Fearman also believes that AudioMoth and similar devices can offer the benefit of continuous measurement. “[They] can capture the presence of species using sound rather than having to see them with your own eyes and count them. With that approach you risked missing so much.”
“Eco-acoustics allows you to detect changes to biodiversity in real-time and can uncover damaging activities like deforestation much more quickly. It’s non-invasive, it’s scalable and it’s relatively inexpensive,” she adds.
Biodiversity impact measurement
Eco-acoustics is one of several technologies that can be used to measure and monitor biodiversity to help firms take action to reduce the impact of their activities. Impact Investor has previously profiled NatureMetrics, a UK-based startup whose environmental DNA technology is able to produce data on thousands of species at once by collecting, detecting and analysing tiny traces of DNA in water and soil samples. Geodata is another technology that Fearman says offers great potential.
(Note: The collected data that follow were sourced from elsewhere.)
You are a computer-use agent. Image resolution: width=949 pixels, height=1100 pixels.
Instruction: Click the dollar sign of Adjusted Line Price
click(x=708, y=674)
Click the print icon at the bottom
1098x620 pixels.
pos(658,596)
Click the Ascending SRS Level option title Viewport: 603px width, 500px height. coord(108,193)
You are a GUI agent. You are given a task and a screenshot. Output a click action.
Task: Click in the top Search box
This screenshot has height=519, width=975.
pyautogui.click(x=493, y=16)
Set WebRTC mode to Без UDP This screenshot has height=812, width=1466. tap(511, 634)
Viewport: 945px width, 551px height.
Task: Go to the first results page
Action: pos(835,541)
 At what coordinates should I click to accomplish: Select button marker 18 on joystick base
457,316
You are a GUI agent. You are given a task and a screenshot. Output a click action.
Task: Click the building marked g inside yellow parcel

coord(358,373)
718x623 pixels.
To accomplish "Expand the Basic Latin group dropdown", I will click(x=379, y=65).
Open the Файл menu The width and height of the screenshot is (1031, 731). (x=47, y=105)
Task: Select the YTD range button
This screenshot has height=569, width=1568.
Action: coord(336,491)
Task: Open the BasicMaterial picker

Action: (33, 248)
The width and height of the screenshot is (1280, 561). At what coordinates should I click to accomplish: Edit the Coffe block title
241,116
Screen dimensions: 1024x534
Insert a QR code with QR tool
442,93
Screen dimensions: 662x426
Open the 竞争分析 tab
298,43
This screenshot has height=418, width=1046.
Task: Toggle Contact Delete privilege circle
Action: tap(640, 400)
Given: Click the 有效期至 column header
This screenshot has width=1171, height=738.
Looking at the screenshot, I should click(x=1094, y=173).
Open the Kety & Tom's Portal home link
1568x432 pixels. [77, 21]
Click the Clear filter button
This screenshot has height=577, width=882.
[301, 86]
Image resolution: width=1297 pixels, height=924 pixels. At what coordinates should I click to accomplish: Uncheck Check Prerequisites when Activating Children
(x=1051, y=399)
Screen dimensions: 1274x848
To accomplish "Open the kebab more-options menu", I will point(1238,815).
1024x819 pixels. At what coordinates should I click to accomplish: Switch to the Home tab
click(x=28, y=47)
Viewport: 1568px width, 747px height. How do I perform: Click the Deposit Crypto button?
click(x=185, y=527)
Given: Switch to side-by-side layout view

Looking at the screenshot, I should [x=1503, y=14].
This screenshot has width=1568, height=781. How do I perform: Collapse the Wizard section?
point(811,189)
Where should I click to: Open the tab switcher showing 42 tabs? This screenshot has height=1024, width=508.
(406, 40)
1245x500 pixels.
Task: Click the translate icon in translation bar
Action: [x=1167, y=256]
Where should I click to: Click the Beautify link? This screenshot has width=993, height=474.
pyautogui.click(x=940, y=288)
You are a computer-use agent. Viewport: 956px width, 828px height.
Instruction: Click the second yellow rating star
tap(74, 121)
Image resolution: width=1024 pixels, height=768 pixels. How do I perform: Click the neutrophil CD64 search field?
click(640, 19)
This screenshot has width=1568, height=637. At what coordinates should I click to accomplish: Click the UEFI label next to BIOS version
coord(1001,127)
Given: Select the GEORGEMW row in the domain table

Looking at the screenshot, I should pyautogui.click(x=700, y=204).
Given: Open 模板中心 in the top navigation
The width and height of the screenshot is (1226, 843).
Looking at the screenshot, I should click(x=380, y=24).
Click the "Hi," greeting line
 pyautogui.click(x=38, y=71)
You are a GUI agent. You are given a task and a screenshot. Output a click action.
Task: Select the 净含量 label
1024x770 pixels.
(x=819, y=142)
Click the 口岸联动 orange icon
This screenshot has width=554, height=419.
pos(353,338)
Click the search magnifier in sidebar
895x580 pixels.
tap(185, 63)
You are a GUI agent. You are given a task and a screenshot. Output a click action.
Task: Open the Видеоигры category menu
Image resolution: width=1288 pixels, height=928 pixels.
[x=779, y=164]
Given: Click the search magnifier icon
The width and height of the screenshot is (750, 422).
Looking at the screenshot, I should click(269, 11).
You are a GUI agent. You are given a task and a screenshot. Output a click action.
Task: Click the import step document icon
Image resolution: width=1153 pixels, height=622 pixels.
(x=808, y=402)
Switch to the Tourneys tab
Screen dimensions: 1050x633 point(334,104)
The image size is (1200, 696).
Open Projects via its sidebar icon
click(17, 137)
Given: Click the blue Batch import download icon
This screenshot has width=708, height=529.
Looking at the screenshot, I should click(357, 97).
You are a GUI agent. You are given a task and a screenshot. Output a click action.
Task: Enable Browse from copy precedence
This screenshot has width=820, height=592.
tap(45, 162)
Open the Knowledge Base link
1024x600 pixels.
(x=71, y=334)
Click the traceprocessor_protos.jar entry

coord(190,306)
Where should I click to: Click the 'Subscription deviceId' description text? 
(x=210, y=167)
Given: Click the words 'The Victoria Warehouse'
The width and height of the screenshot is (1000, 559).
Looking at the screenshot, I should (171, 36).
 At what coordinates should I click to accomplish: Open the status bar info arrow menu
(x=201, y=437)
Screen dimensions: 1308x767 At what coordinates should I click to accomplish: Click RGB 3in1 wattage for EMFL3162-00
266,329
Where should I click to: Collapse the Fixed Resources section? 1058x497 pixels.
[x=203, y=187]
“I think what’s really interesting from an ecosystem perspective is to combine large-scale monitoring using satellite imagery, where you can look over the land and really see changes in vegetation or changes in land use, with on-the-ground monitoring using eco-acoustics to measure the soundscape, to really hear what’s happening from a biodiversity perspective. But, once you have that data, the ultimate goal is to take action,” she says.
Fearman says that in recent years, she has seen growing demand from pension fund and insurance clients to see the results of Cardano’s engagement work with its portfolio companies in relation to biodiversity, but that companies themselves are also demonstrating a greater commitment to measuring their impact on biodiversity and a willingness to share the results of their actions.
“We are seeing more companies engaged in biodiversity assessments, including pre-project so they can compare the impact of their activities on nature over time,” she says.
She highlights the growing pressures on companies to prove no net loss of biodiversity from their activities and improve the transparency in their supply chains in order to meet global biodiversity goals.
“I think this tool can really be helpful to them.”